Dios te da una nueva oportunidad, ¡aprovéchala!

126
Senabri Silvestre

Ahora que se está reabriendo una parte de la economía para que podamos mantener este país operando, debemos tratar de ver este momento no sólo como una nueva oportunidad para buscar el peso, sino también para hacer la voluntad de Dios.

El momento es preciso para pensar qué pudo haber pasado en nuestras vidas si permanecíamos mas tiempo en ese encierro, sin la oportunidad de generar ingresos ni de ir a establecimientos que estamos acostumbrados a visitar.

Es preciso analizarlo, sobre todo porque podemos regresar al mismo estado y de una peor manera; por lo tanto, lo mejor es que seamos precavidos y cautelosos para no enfermarnos ni llevar enfermedad a nuestras familias.

Pero esto no es lo único: recuerda las promesas que le hiciste a Dios, el deseo de orar, de buscar más de él y, sobre todo, de predicar su evangelio.

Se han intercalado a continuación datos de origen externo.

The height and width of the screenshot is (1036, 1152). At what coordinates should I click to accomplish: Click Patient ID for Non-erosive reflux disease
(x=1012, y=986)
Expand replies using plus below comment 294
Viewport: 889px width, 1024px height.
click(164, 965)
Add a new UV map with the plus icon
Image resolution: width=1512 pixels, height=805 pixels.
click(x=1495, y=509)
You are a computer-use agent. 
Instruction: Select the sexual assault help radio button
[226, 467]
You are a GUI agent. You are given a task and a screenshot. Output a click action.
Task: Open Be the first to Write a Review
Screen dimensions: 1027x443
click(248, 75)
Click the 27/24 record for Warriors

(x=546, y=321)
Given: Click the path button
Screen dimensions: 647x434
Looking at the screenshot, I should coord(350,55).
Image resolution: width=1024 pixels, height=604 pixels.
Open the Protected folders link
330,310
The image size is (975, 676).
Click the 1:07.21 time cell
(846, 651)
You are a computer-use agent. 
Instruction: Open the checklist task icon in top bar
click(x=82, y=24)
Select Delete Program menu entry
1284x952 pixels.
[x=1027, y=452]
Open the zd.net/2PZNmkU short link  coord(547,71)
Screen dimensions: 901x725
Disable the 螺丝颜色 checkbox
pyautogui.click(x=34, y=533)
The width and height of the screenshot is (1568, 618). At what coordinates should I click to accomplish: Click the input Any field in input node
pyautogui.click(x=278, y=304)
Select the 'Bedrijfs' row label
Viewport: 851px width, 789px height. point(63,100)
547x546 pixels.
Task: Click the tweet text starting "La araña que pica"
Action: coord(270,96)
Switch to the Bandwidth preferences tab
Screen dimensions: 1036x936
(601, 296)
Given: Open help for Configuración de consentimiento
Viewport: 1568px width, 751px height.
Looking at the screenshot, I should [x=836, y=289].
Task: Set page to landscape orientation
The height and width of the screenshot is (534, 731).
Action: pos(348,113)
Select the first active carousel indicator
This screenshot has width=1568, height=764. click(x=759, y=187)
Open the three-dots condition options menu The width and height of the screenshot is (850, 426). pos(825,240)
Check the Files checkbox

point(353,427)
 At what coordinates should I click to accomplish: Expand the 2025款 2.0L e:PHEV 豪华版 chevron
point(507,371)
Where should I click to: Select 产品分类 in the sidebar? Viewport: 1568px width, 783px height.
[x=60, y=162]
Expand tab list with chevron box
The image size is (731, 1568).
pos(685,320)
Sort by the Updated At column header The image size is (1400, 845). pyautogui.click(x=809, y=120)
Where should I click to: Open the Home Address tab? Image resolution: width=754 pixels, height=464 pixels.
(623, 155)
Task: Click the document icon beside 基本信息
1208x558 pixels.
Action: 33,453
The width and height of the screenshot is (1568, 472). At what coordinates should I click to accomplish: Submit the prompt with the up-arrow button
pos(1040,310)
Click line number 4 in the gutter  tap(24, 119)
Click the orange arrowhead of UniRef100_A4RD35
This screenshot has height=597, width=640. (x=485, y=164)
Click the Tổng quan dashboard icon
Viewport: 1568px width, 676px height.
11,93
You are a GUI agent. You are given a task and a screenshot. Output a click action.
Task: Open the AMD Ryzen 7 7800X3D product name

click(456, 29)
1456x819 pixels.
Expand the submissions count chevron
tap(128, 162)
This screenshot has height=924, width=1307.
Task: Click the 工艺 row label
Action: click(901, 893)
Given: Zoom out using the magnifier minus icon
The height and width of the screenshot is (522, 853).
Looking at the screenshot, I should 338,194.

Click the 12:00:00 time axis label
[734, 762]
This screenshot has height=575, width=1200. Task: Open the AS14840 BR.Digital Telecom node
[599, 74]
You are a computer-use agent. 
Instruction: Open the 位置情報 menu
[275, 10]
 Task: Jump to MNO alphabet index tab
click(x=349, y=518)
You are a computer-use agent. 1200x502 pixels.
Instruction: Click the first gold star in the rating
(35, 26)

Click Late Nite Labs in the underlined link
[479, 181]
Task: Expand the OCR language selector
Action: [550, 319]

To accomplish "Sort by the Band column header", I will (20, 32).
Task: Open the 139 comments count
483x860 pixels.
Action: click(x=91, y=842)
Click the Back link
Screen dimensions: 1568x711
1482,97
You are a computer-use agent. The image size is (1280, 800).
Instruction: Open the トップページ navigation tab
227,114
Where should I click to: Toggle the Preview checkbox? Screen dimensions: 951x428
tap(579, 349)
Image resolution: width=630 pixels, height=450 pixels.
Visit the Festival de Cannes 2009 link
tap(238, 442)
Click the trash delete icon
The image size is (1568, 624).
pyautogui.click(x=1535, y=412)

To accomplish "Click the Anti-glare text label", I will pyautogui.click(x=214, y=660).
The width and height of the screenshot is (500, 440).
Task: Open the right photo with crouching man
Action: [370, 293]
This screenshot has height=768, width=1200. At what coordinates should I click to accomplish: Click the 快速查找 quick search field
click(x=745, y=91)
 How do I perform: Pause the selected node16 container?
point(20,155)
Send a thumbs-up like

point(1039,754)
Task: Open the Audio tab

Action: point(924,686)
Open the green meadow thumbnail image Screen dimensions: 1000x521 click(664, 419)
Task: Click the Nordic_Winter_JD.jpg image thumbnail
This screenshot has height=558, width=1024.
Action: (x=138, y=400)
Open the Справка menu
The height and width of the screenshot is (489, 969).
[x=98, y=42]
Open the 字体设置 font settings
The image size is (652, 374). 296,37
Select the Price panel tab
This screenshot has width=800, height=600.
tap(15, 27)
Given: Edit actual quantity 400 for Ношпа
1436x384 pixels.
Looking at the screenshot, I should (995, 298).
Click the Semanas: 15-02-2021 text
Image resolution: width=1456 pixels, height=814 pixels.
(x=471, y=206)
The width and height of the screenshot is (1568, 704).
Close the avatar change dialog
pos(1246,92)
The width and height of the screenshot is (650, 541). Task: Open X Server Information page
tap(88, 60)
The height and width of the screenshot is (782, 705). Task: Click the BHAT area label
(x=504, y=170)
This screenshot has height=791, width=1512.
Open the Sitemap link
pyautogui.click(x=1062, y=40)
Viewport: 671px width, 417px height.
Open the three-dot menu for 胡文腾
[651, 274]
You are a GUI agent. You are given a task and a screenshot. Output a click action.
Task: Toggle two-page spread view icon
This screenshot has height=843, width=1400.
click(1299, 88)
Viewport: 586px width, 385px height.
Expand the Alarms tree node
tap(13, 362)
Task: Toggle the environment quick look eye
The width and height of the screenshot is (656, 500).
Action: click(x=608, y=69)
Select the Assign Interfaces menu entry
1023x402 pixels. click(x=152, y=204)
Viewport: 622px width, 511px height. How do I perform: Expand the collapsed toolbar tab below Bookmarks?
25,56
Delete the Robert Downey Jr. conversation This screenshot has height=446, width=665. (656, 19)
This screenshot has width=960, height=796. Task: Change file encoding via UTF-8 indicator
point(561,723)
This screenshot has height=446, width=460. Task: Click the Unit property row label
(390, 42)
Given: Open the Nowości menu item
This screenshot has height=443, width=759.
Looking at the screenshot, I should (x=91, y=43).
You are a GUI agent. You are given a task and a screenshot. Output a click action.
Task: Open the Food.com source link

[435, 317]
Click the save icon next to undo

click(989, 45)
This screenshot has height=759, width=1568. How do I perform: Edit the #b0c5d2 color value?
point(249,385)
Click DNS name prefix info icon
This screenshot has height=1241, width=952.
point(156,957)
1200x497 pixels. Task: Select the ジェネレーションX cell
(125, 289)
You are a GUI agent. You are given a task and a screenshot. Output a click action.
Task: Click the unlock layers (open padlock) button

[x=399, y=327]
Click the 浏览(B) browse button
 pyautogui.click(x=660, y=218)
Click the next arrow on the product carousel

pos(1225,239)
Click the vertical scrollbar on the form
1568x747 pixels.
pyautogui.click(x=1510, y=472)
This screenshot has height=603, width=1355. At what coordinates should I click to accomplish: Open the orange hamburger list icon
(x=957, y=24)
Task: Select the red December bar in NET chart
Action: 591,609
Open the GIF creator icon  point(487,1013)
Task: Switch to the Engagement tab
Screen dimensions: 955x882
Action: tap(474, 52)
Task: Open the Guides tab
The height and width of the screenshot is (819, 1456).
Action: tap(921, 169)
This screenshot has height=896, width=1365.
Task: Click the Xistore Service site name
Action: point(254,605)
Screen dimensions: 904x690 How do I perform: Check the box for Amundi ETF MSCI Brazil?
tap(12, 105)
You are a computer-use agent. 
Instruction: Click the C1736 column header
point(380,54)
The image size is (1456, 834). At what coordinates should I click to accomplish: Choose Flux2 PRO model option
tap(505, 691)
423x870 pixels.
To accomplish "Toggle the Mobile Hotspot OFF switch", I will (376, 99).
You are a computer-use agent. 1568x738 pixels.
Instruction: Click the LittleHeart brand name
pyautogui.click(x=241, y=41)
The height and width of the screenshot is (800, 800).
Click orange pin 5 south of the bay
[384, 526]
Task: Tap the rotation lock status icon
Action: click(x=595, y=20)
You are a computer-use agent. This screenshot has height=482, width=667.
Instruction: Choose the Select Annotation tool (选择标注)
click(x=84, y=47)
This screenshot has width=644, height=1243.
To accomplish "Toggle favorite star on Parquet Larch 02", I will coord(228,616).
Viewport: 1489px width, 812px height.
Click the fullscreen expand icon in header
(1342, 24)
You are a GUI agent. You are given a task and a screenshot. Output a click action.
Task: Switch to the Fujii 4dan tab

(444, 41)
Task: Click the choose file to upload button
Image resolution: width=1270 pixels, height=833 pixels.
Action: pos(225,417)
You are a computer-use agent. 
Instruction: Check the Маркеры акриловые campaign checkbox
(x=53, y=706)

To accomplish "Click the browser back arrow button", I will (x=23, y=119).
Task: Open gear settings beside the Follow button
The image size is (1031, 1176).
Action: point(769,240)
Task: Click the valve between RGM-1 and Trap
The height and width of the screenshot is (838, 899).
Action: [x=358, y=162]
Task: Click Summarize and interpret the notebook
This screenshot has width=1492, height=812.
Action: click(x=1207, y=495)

Esta es la mejor oportunidad para conocer a Dios y agradecerle por permitirte llevar sustento a tu familia, porque te permite visitar lugares a los que posiblemente deseabas o tenías que ir, y lo más importante: te permite seguir viviendo.

Recuerda que aún no tenemos la respuesta de cuándo esto termina ni de cómo esto va a pasar, por eso te recuerdo lo compartido en mi columna, titulada ¿Cuándo Dios nos librarás de esta pandemia?, “no os toca a vosotros saber los tiempos o las sazones, que el Padre puso en su sola potestad”, dijo Jesús, según cuenta Lucas en el versículo siete del capítulo uno del libro de Hechos, a una pregunta que hicieron los discípulos y que bien se podría aplicar a lo que estamos viviendo en este tiempo.

Lejos de ponerle una fecha, Jesús les aconsejó enfocarse en el propósito divino.

En prepararse para recibir el Espíritu Santo, a fin de que pudieran obtener el poder o la valentía que necesitaban para salir a predicar el evangelio que él le había inculcado.

Persistir en preguntar hasta cuándo terminará la crisis actual nos hace necios y no sabios, ya que, como bien explica el Salmo 94:1-11, Jehová oye, ve, conoce y sabe lo que está pasando. Pero recuerda que Dios también castiga a las naciones como un padre corrige a sus hijos, porque sabe que los pensamientos del hombre son vanidad (Verso 12).

Así que nuestra preocupación ahora no solo debe ser buscar el peso, sino también cumplir la voluntad de Dios, acercándonos a él, predicando el evangelio y haciendo discípulos.